Records provided

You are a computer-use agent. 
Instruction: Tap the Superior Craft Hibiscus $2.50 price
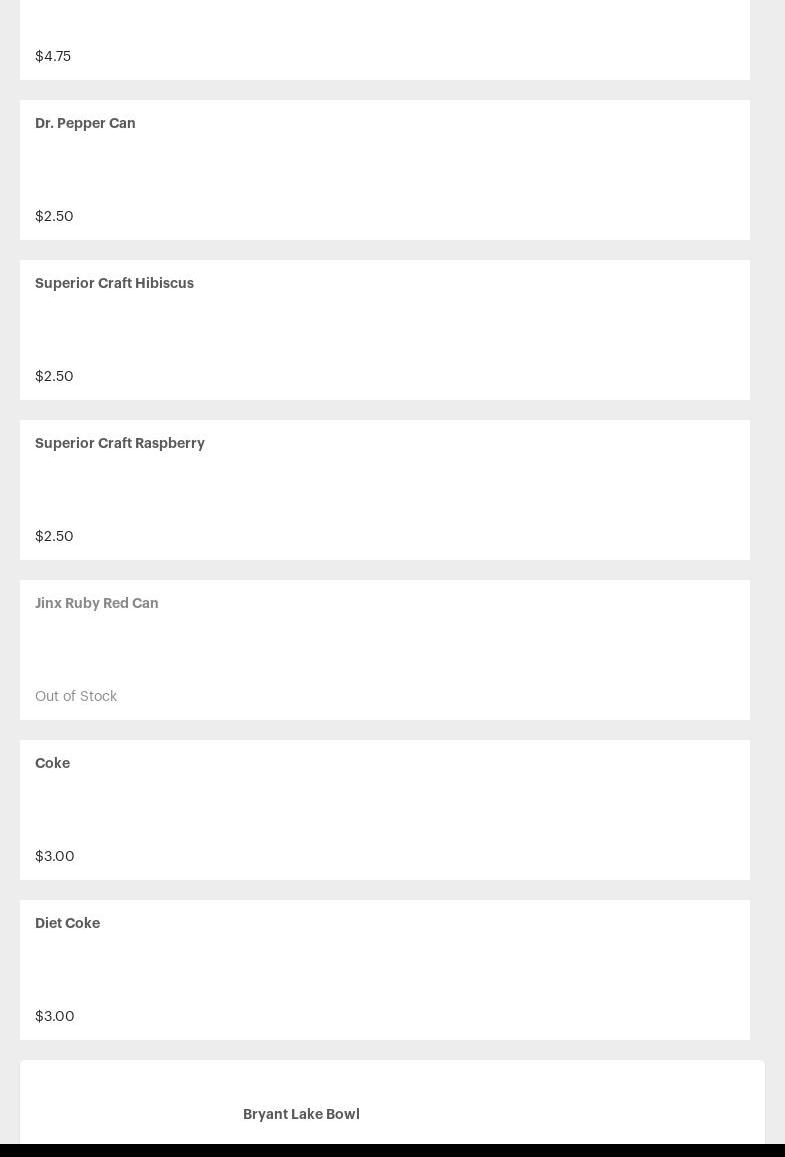click(x=54, y=376)

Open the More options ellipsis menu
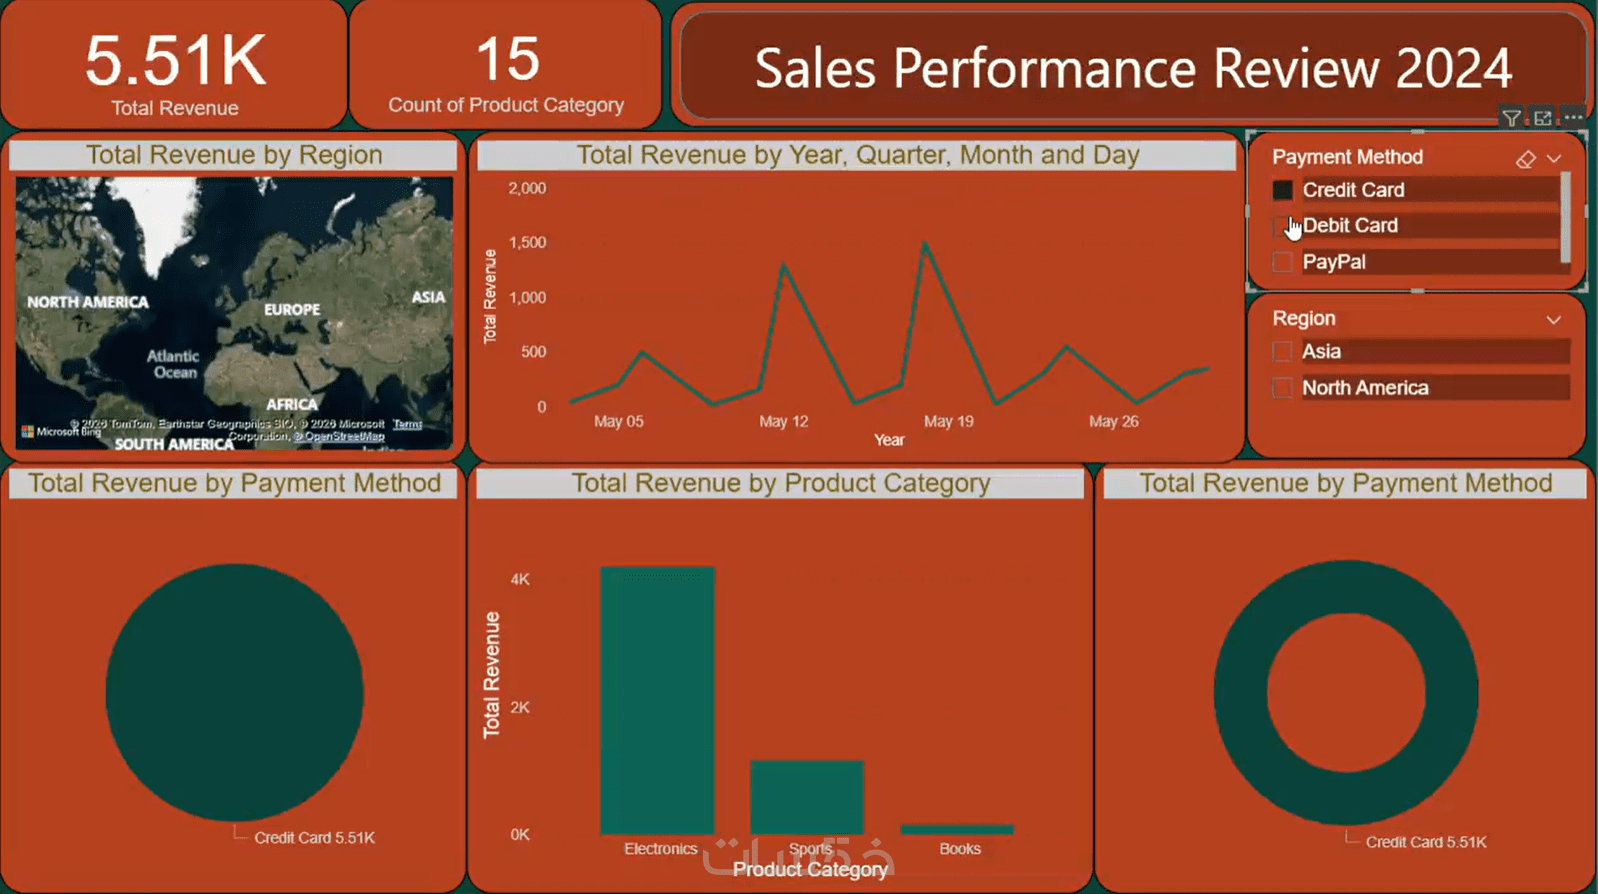pos(1573,117)
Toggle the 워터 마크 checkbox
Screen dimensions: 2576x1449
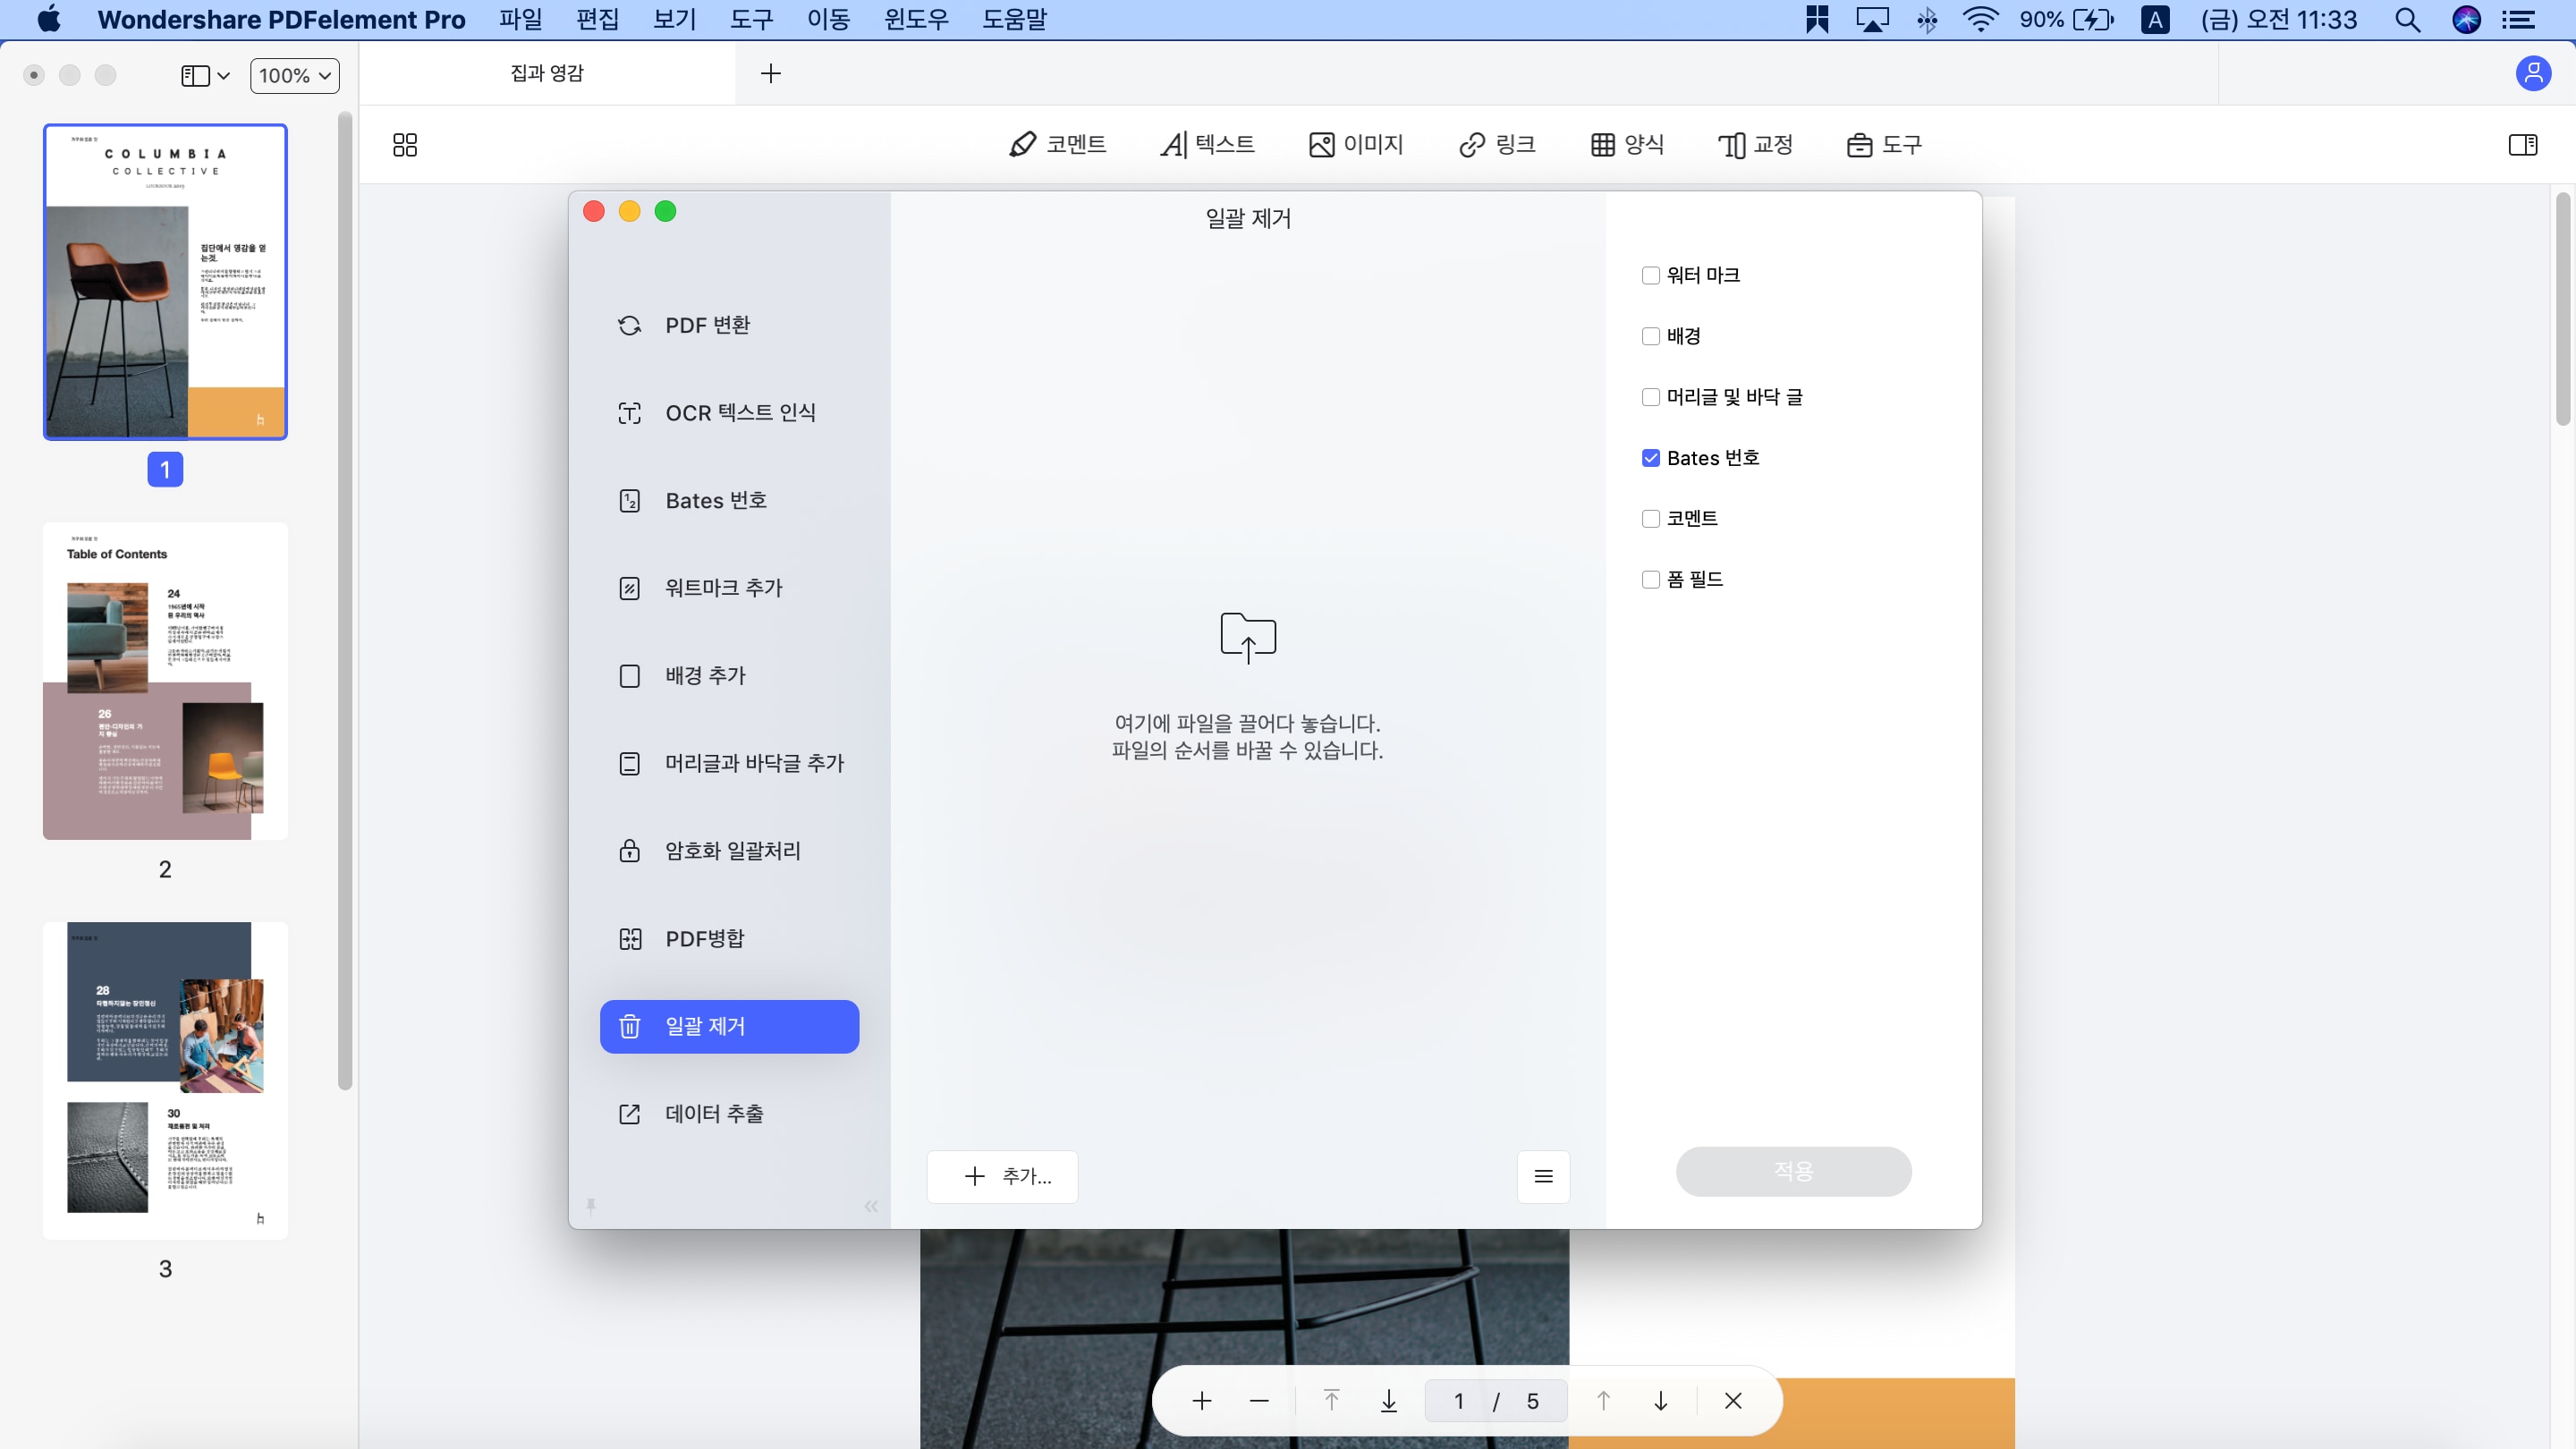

Required work
Print each record exactly as it stands, omitting the pictures.

Written solution
You are a computer-use agent. 
Instruction: Tap the Superior Craft Hibiscus $2.50 price
click(x=54, y=376)

Open the More options ellipsis menu
pos(1573,117)
Toggle the 워터 마크 checkbox
Screen dimensions: 2576x1449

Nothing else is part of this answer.